Monday, August 25, 2014

Update: Fallen Crest

Sorry about the double post. I uh... hmm... I don't know that I should be apologizing. It just feels wrong... maybe that's me.

So... we held out maybe another three hours before everyone started to lose their shit?

We've been bunkered down in a rather small room. Which has been fine in the past but the situation was so tense. Normally Nat and Navi might spar or otherwise beat the shit out of each other to kill time but we were pretty nervous of whether or not this shit was legit or not.

Devil brought us some food but... I was the only one who ate. It got really bad. The girls were both getting really fucking fidgety and impatient. I was a little scared they might rip their own hair out at the rate we were going.

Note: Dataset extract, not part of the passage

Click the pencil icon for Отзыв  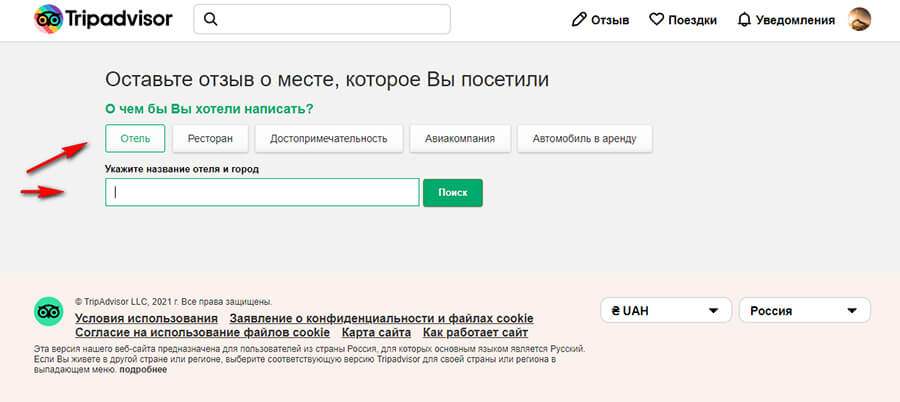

I decided it couldn't wait any longer when Nat started stomping around the room complaining about how much bullshit this was. So I decided to try calling Fracture.

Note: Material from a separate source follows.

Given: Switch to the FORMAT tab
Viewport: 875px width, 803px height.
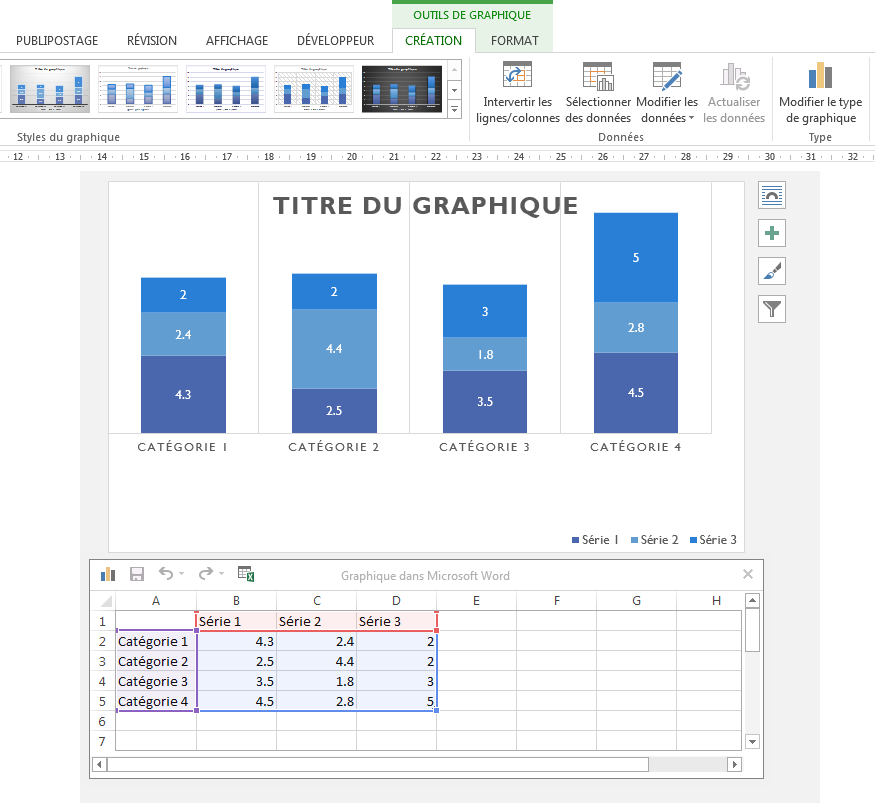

I got out my phone and let everyone else know what I was doing. They clamored around me... and we all awkwardly held hands... for luck or something. Maybe to just share the burden of the tension. I remember someone telling me that touch is a comforting sensation but I'm pretty sure that's wrong. That kind of thinking really opens you up for a surprise assault.

So I called Fracture. It rang for what felt like forever.

To my surprise he actually answered. I was honestly just trying to call to give everyone something to distract themselves with, but here Fracture was answering his phone.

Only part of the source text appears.